Task directions: Copy out each line of the rows below that contains the word "height", treating uppercase and lowercase as different.

Records for this task:
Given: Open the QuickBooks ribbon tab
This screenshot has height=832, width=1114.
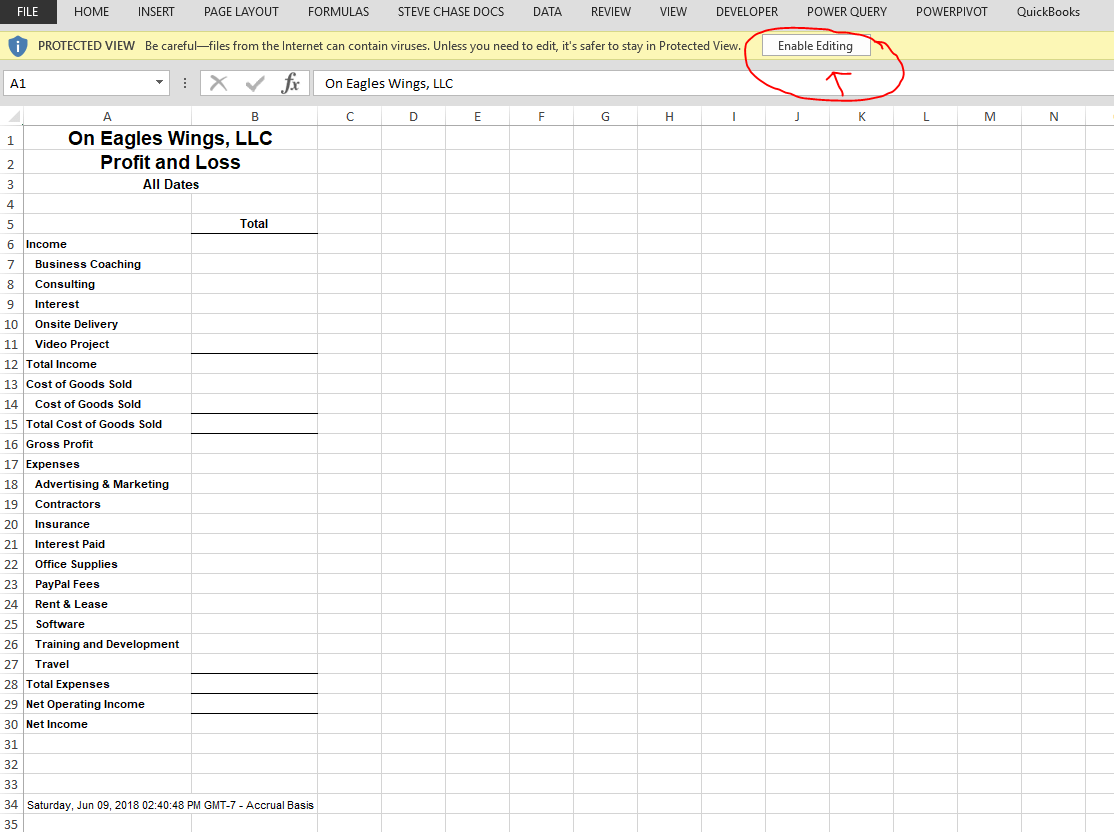Looking at the screenshot, I should [1047, 12].
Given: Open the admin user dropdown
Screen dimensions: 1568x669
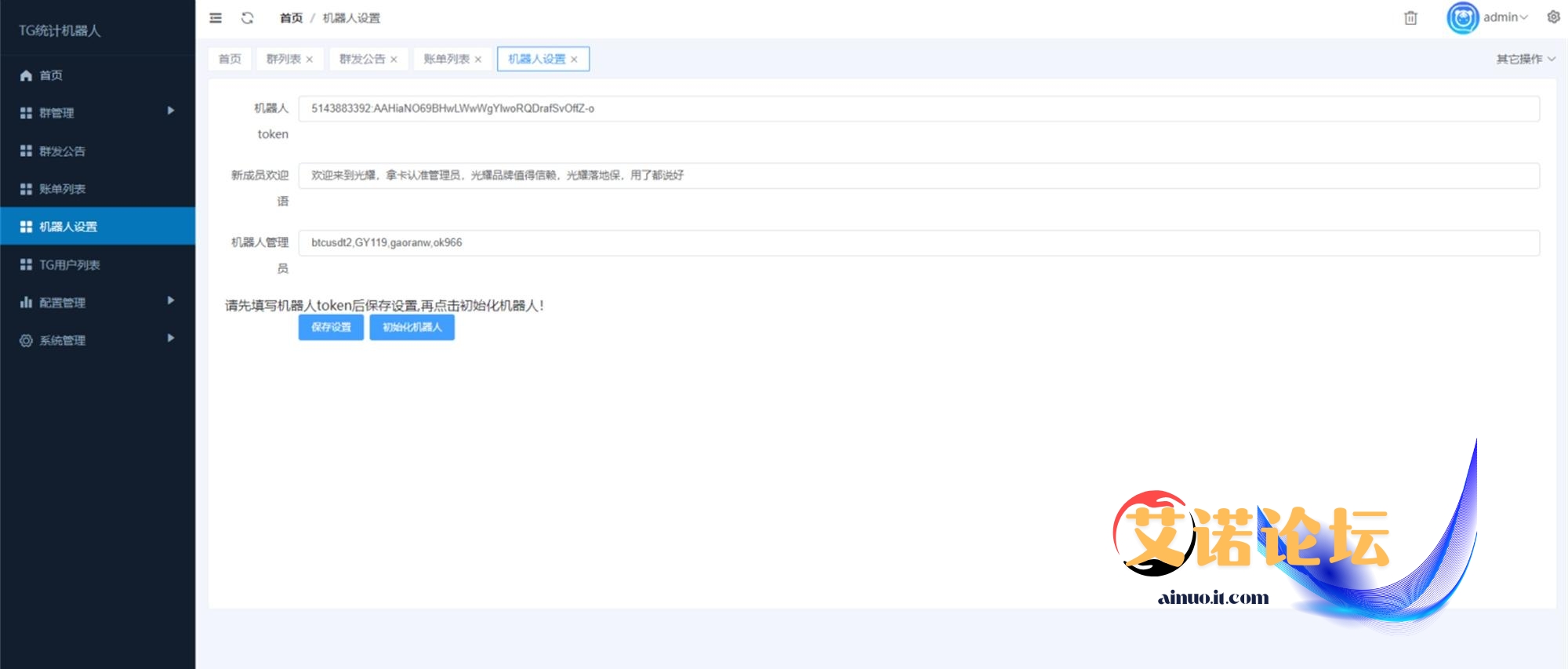Looking at the screenshot, I should 1505,17.
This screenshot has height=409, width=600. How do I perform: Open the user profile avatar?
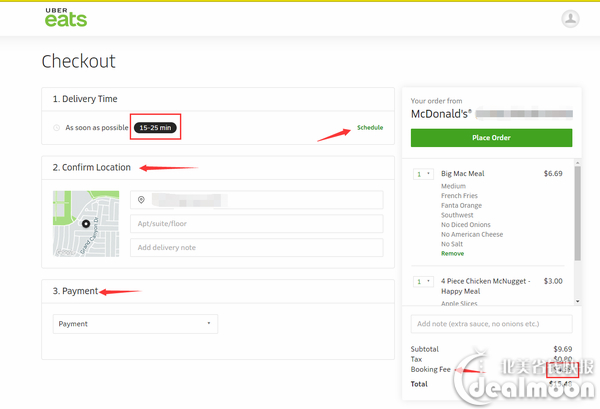click(x=570, y=18)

Completed task:
This screenshot has height=832, width=1114.
This screenshot has height=409, width=600. How do I perform: Open the user profile avatar?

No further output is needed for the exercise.